253.30. The averaging of the variation in the taxable value of the eligible unit of assessment or business establishment shall be achieved by using, for the purpose of computing the taxes imposed for the first two fiscal years for which the roll concerned applies, an adjusted value instead of the taxable value entered on the roll.
The adjusted value is equal, in the case of an increase, to the sum of the values mentioned in subparagraphs 1 and 2 and, in the case of a decrease, to the difference obtained by subtracting the value mentioned in subparagraph 2 from the value mentioned in subparagraph 1:(1) the taxable value of the unit establishment entered on the roll in force on the day preceding the coming into force of the roll concerned pursuant to section 253.28;
(2) the value equal to one-third or two-thirds, according as the adjusted value is computed for the first or the second fiscal year, of the variation in value computed in accordance with section 253.28.

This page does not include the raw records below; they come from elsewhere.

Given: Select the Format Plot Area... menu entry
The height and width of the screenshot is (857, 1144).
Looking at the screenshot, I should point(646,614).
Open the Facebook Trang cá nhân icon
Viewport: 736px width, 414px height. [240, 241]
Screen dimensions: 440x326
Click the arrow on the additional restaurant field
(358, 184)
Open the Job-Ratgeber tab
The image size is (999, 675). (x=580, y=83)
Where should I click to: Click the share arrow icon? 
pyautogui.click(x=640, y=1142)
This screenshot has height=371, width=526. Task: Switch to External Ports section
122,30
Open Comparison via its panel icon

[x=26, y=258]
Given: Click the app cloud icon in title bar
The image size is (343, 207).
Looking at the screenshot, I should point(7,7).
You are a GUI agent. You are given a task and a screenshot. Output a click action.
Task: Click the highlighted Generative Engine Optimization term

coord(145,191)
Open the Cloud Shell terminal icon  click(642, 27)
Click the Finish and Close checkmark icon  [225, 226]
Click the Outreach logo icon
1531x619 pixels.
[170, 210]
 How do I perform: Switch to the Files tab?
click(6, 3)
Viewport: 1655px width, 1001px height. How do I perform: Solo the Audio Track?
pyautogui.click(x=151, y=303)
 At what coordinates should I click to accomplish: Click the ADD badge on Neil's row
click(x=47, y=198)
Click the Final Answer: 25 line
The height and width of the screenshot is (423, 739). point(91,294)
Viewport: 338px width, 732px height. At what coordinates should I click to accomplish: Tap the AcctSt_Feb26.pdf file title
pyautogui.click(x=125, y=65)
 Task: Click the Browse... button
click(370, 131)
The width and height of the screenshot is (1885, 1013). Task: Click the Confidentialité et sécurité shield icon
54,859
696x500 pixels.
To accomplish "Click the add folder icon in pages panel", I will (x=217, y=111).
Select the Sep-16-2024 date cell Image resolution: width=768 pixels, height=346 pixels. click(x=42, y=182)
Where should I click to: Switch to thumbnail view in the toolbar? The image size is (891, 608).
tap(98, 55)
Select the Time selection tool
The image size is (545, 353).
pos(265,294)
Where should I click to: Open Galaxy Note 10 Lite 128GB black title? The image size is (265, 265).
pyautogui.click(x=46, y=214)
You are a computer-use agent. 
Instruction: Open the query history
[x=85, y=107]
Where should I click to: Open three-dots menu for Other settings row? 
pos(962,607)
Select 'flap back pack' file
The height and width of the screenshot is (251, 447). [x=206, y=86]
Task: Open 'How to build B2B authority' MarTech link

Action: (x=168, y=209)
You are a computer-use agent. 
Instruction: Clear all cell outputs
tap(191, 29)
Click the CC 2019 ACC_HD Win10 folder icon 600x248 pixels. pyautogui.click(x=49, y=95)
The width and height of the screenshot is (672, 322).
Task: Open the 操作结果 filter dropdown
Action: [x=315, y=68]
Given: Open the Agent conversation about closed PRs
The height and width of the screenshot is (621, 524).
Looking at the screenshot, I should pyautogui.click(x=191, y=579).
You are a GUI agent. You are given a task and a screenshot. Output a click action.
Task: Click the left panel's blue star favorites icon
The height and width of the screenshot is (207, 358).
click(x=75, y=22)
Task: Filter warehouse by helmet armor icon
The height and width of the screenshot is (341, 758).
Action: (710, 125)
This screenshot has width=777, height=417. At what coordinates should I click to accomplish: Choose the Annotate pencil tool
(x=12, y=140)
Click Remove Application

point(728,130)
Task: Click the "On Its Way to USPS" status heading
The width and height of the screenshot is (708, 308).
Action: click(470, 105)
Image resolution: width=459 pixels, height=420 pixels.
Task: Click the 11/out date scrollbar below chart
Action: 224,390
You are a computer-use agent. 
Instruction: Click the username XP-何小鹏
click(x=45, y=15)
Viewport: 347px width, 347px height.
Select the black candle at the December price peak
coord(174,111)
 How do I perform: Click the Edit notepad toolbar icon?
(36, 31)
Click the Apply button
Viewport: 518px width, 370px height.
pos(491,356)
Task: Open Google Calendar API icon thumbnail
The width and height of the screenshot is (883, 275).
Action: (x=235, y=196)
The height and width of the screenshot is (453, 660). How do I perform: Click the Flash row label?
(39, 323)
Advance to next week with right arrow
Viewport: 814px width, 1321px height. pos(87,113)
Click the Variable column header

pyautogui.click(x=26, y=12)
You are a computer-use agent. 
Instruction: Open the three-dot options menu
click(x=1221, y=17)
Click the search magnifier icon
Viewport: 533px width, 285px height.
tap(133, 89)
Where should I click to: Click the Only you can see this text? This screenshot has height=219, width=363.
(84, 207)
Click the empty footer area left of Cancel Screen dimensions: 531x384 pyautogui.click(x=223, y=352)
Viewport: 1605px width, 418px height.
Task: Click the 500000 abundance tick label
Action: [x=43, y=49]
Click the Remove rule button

Where the roll concerned is prepared only for two fiscal years in the case referred to in the second paragraph of section 72, the adjusted value shall be used only for the purpose of computing the taxes imposed for the first fiscal year, and the proportion of the variation in value referred to in subparagraph 2 of the second paragraph is one-half instead of one-third or two-thirds.
1988, c. 76, s. 78; 1991, c. 32, s. 141; 1999, c. 40, s. 133.